With almost no domestic production in Syria, crude oil is being supplied by Iran, among other countries, delivered by Iranian ships to the refineries in Baniyas and Homs.

Iran is also supplying middle distillates such gasoil and heavy distillates like fuel oil for power generation in Syria with the civil war-ravaged country facing a severe shortage of refined petroleum products.

A check of the vessels using Platts ship tracking tool cFlow has shown Iranian crude and product tankers regularly bringing in oil for the war-torn nation using its port of Baniyas and Tartous.

The latest oil parcels brought in were by an Iranian tanker called the Amin, which was at Baniyas on June 28 and at Tartous on June 30.

Amin, a 158,000 dwt Suezmax tanker, owned by the UN- and US-blacklisted Irano Hind shipping company, is said to have brought a combination cargo of gasoil and fuel oil, according to sources.

In fact, Tehran has at the moment dedicated Irano Hind’s fleet of three Suezmax tankers – the 2009-built Amin, 1992-built Ramtin and 2007-built MT Tour 2 – for meeting the crude and refining product demand of the Syrians.

It would be interesting to see how the Iranians will manage the crude and refined product supply into Syria once Irano Hind, a 37-year-old joint venture between the Islamic Republic of Iran Shipping Lines and Shipping Corporation of India (SCI), is dissolved.

SCI, which had a 49% stake in the joint venture, is expected to receive the Amin and the MT Tour 2 as part of the break-up.

Once these two ships go into SCI’s fleet, the Iranian entity will only have the 1992-built Ramtin in its possession.

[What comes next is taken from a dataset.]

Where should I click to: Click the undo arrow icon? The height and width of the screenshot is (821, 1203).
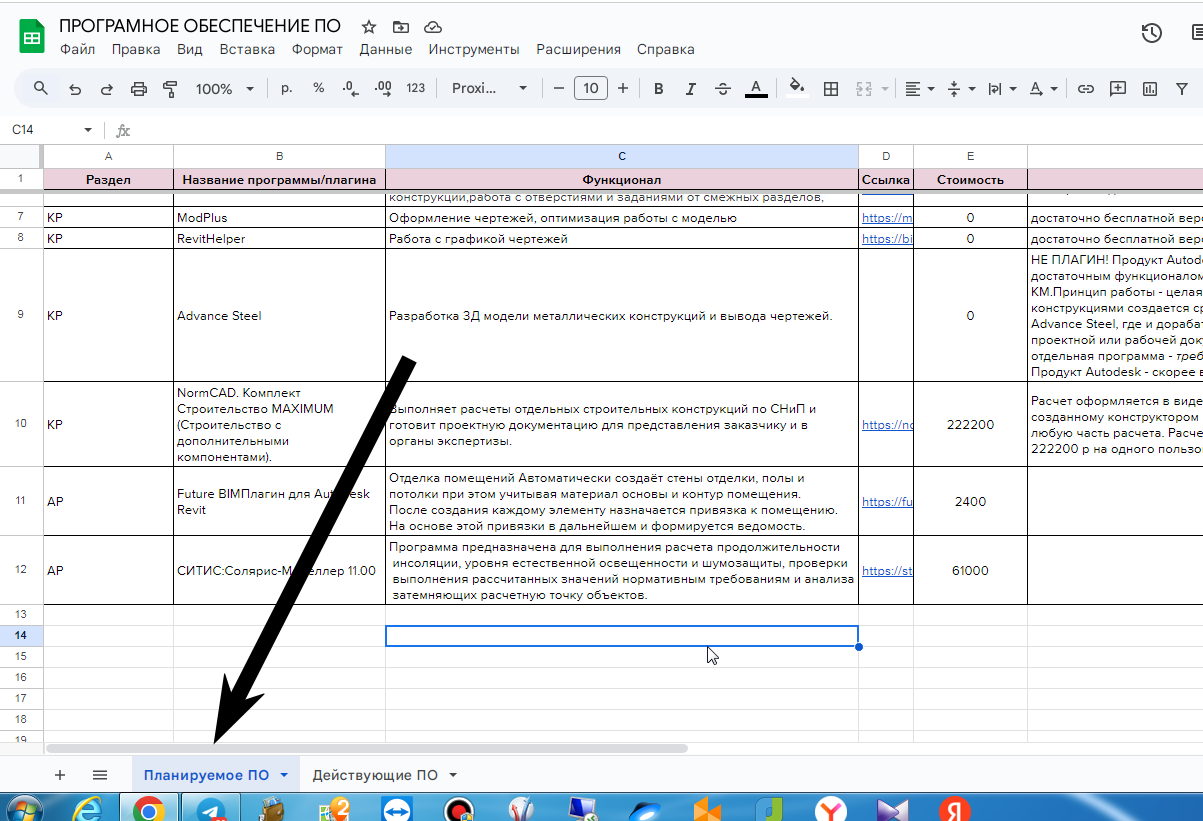(x=75, y=89)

According to sources tracking Irano Hind, the ageing Ramtin is bedeviled with technical issues and may not be the ideal vessel to do the Syrian duty.

With the National Iranian Tanker Company, or NITC, ships being used for delivering Iranian crude to the doorsteps of Tehran’s customers in Asia and the Mediterranean, Iran would find it difficult to arrange vessels for transporting oil to the Syrians when SCI takes delivery of the two vessels.

However, there seems to be a few other non-Iranian tanker owners willing to ship refined products and LPG into Syria.

According to Platts cFlow some of the tankers that have called the Syrian oil port of Baniyas since March are as follows:

 Vessel Entered
 Name of Vessels
 12/6/2013
 AMIN (Crude)
 8/6/2013
 PANGAION (LPG)
 6/6/2013
 KEMEL KA (Products)
 23/5/2013
 BLACK PEARL 110 (LPG)
 17/5/2013
 SICHEM MANILA (Chemicals)
 14/5/2013
 SVEVA (Chemicals)
 7/5/2013
 SICHEM MANILA (Chemicals)
 7/5/2013
 SYN ATLAS (LPG)
 30/4/2013
 SVEVA (Chemicals)
 24/4/2013
 PATRIOTIC (Products)
 6/4/2013
 KEMALKA (Products)
 2/4/2013
 SVEVA (Chemicals)
 29/3/2013
 COSMO (Products)
 29/3/2013
 SVEVA (Chemicals)
 22/3/2013
 COSMO (Products)

 

In spite of sanctions galore against Syria and Iran, these two countries seem to reasonably adept at fending off the obstacles by managing their oil supply logistics pretty efficiently in spite of an insurance ban by the European Union on vessels trading with the two nations.

The shipping situation with Iran and Syria was aptly explained by one trade source who said: “We all know that the shipping market is passing through bad times. Business from countries like Syria and Iran is surely offering a lifeline for some shipowners.”